151. Tree and Graph Mining
- Author
-
Dimitrios Katsaros
- Abstract
During the past decade, we have witnessed an explosive growth in our capabilities to both generate and collect data. Various data mining techniques have been proposed and widely employed to discover valid, novel and potentially useful patterns in these data. Data mining involves the discovery of patterns, associations, changes, anomalies, and statistically significant structures and events in huge collections of data.
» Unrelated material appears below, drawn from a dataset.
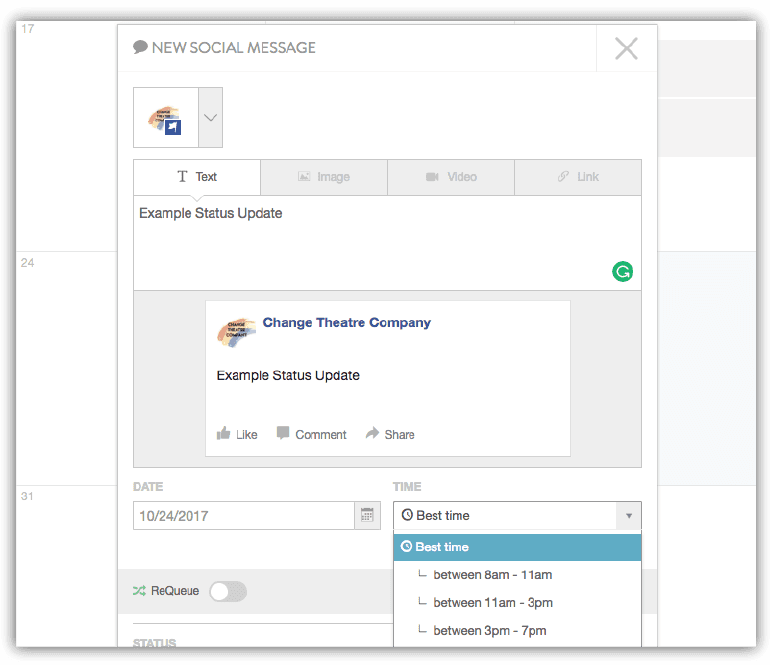
Task: Expand the social profile selector chevron
Action: (x=210, y=117)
One of the key success stories of data mining research and practice has been the development of efficient algorithms for discovering frequent itemsets – both sequential (Srikant & Agrawal, 1996) and non-sequential (Agrawal & Srikant, 1994). Generally speaking, these algorithms can extract co-occurrences of items (taking or not taking into account the ordering of items) in an efficient manner. Although the use of sets (or sequences) has effectively modeled many application domains, like market basket analysis, medical records, a lot of applications have emerged whose data models do not fit in the traditional concept of a set (or sequence), but require the deployment of richer abstractions, like graphs or trees. Such graphs or trees arise naturally in a number of different application domains including network intrusion, semantic Web, behavioral modeling, VLSI reverse engineering, link analysis and chemical compound classification. Thus, the need to extract complex tree-like or graphlike patterns in massive data collections, for instance, in bioinformatics, semistructured or Web databases, became a necessity. The class of exploratory mining tasks, which deal with discovering patterns in massive databases representing complex interactions among entities, is called Frequent Structure Mining (FSM) (Zaki, 2002). In this article we will highlight some strategic application domains where FSM can help provide significant results and subsequently we will survey the most important algorithms that have been proposed for mining graph-like and tree-like substructures in massive data collections.